Did you nerds read the article or the links? by labradore · 2009-11-03 15:44 · Score: 4, Insightful

They were ahead of schedule to profitability. They lost funding for the next gen. equipment development because one of their VCs was overextended (read: losing too much money on other risky ventures) and decided to pull out. The risk with a company like that may be high but once you get enough profitability, you can fund further product development internally. They had sold about twenty $1.5M machines in about a year's time on the market. They said they were about 1.5 years to profitability, so I'm guessing that they were expecting to sell another 75 or 100 top-end machines to get to break-even. At that rate, they were probably spending less than $20M a year on development. I'm guessing that they burned up $100M to get were they got. In the overall scheme of things, that's not a big bet. If they managed to develop 20 to 50- thousand node machines and increase the output per core within 3 years, that is something that would have been able to do more than fill a niche. They probably would have developed some game-changing technology in the bargain. Stuff that the Intel and Google might just be interested in.
To be clear: this was not a failure due to the economics of competing against Intel/x86. This was a failure due to not being lucky. It takes sustained funding to make your way from start-up to profit in most technical businesses. HPC is more technical and thus more expensive than most.
Re:Lesson learned by Jacques+Chester · 2009-11-03 16:55 · Score: 4, Insightful

They didn't die because their customers abandoned them for something cheaper. They died because they had a cashflow crisis due to investors pulling out of a planned round of fundraising.

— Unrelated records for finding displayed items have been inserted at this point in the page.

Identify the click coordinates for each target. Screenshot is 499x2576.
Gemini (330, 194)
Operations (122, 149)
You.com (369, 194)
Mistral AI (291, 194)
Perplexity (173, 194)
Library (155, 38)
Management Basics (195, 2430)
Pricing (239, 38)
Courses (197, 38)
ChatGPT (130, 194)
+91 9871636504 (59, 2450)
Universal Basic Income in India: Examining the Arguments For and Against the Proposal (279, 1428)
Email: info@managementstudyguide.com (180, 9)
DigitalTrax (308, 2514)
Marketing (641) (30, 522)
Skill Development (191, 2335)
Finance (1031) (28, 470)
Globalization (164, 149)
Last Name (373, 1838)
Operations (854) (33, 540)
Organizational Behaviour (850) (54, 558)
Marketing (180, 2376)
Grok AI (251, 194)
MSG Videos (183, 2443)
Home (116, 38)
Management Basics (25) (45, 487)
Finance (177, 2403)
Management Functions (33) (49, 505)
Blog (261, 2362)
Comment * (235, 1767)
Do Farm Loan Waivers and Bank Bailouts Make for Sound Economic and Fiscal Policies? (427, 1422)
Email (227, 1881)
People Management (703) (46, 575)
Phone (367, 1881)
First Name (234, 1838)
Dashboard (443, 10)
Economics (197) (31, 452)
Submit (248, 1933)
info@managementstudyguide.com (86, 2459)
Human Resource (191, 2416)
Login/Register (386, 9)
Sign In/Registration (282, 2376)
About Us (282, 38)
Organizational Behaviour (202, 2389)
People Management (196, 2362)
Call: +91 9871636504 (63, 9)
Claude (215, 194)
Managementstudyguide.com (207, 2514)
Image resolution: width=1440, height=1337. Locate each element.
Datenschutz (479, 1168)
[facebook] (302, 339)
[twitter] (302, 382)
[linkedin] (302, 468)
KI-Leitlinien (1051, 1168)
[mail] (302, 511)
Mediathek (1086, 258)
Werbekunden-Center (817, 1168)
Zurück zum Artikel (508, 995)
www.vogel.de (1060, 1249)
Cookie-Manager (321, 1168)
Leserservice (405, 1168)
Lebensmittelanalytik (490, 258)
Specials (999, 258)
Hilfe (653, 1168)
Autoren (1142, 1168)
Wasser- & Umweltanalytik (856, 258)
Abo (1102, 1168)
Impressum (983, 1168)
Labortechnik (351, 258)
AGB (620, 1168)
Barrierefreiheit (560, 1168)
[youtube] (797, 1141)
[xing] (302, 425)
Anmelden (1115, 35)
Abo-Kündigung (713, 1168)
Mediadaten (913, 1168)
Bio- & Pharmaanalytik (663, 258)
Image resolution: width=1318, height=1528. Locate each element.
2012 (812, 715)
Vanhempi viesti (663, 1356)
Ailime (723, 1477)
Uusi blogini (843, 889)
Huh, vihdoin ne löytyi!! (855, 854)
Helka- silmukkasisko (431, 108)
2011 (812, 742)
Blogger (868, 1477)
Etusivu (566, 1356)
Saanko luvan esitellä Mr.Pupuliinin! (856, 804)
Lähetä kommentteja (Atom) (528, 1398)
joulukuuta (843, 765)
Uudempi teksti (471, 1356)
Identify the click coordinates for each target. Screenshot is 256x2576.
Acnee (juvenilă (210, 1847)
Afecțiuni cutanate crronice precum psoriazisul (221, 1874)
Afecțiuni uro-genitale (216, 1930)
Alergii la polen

They had millions of dollars of sales in the pipeline.
The lesson isn't "Don't compete with Intel", it's "When you run out of money, you're out of business". Or perhaps, "The financial crisis killed lots of otherwise sound businesses". Luck, as the OP pointed out, played a large part.

--

Classical Liberalism: All your base are belong to you.
Re:GPU's? by peawee03 · 2009-11-03 17:26 · Score: 3, Informative

Currently, Teslas are the single-precision future. All my work is in double precision (64-bit), which is where most GPUs are much much slower. IIRC, the next generation GPUs are going to have respectable double precision performance, but they're way down the road- hopefully I'll have moved on to a job where it doesn't matter by then. Hell, I consider it a victory when I've gotten a code translated from FORTRAN 77 to Fortran 95. GPUs? I'll wait until next decade. More normal cores are low-hanging fruit I can use with any MPI code *now*.

--
I wish I could write clever and witty sigs.